#### WHAT IS ASKED
Copy out the whole listing below, keeping every line and character unchanged.

==========

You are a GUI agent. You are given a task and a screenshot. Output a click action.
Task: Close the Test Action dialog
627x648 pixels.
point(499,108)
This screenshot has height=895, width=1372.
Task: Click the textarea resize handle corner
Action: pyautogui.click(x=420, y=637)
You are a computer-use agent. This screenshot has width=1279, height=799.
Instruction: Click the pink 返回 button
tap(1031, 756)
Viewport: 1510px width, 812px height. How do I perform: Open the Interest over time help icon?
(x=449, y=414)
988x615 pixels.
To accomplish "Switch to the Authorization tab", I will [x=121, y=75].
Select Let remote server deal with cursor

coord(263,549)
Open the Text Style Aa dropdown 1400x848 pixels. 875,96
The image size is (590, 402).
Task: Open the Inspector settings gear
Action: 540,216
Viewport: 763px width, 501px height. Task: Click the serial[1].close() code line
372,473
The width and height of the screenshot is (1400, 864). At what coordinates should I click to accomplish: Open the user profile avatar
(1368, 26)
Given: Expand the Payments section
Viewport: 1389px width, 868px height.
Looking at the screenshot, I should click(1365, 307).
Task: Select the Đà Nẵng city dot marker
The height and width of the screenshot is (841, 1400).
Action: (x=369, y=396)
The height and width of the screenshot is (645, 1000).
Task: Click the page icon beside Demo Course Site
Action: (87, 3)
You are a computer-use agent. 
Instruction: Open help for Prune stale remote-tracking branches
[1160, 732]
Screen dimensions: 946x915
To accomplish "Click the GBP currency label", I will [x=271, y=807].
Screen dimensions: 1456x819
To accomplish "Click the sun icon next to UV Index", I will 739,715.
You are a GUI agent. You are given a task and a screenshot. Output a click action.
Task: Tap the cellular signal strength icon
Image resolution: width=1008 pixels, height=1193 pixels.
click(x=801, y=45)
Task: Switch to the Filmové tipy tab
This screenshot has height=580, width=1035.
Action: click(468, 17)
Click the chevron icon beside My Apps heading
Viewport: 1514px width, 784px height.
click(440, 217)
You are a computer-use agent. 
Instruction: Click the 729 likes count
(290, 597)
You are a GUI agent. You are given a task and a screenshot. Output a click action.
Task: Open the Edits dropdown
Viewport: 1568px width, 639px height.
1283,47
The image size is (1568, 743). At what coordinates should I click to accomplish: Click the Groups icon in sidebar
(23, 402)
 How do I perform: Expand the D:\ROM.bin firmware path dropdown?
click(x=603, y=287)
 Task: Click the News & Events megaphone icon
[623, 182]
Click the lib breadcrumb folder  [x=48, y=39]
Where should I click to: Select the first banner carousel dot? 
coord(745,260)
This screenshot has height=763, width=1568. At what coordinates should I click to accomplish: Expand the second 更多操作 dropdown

==========

#### TASK OUTPUT
You are a GUI agent. You are given a task and a screenshot. Output a click action.
Task: Close the Test Action dialog
627x648 pixels.
point(499,108)
This screenshot has height=895, width=1372.
Task: Click the textarea resize handle corner
Action: pyautogui.click(x=420, y=637)
You are a computer-use agent. This screenshot has width=1279, height=799.
Instruction: Click the pink 返回 button
tap(1031, 756)
Viewport: 1510px width, 812px height. How do I perform: Open the Interest over time help icon?
(x=449, y=414)
988x615 pixels.
To accomplish "Switch to the Authorization tab", I will [x=121, y=75].
Select Let remote server deal with cursor

coord(263,549)
Open the Text Style Aa dropdown 1400x848 pixels. 875,96
The image size is (590, 402).
Task: Open the Inspector settings gear
Action: 540,216
Viewport: 763px width, 501px height. Task: Click the serial[1].close() code line
372,473
The width and height of the screenshot is (1400, 864). At what coordinates should I click to accomplish: Open the user profile avatar
(1368, 26)
Given: Expand the Payments section
Viewport: 1389px width, 868px height.
Looking at the screenshot, I should click(1365, 307).
Task: Select the Đà Nẵng city dot marker
The height and width of the screenshot is (841, 1400).
Action: (x=369, y=396)
The height and width of the screenshot is (645, 1000).
Task: Click the page icon beside Demo Course Site
Action: (87, 3)
You are a computer-use agent. 
Instruction: Open help for Prune stale remote-tracking branches
[1160, 732]
Screen dimensions: 946x915
To accomplish "Click the GBP currency label", I will [x=271, y=807].
Screen dimensions: 1456x819
To accomplish "Click the sun icon next to UV Index", I will 739,715.
You are a GUI agent. You are given a task and a screenshot. Output a click action.
Task: Tap the cellular signal strength icon
Image resolution: width=1008 pixels, height=1193 pixels.
click(x=801, y=45)
Task: Switch to the Filmové tipy tab
This screenshot has height=580, width=1035.
Action: click(468, 17)
Click the chevron icon beside My Apps heading
Viewport: 1514px width, 784px height.
click(440, 217)
You are a computer-use agent. 
Instruction: Click the 729 likes count
(290, 597)
You are a GUI agent. You are given a task and a screenshot. Output a click action.
Task: Open the Edits dropdown
Viewport: 1568px width, 639px height.
1283,47
The image size is (1568, 743). At what coordinates should I click to accomplish: Click the Groups icon in sidebar
(23, 402)
 How do I perform: Expand the D:\ROM.bin firmware path dropdown?
click(x=603, y=287)
 Task: Click the News & Events megaphone icon
[623, 182]
Click the lib breadcrumb folder  [x=48, y=39]
Where should I click to: Select the first banner carousel dot? 
coord(745,260)
This screenshot has height=763, width=1568. At what coordinates should I click to accomplish: Expand the second 更多操作 dropdown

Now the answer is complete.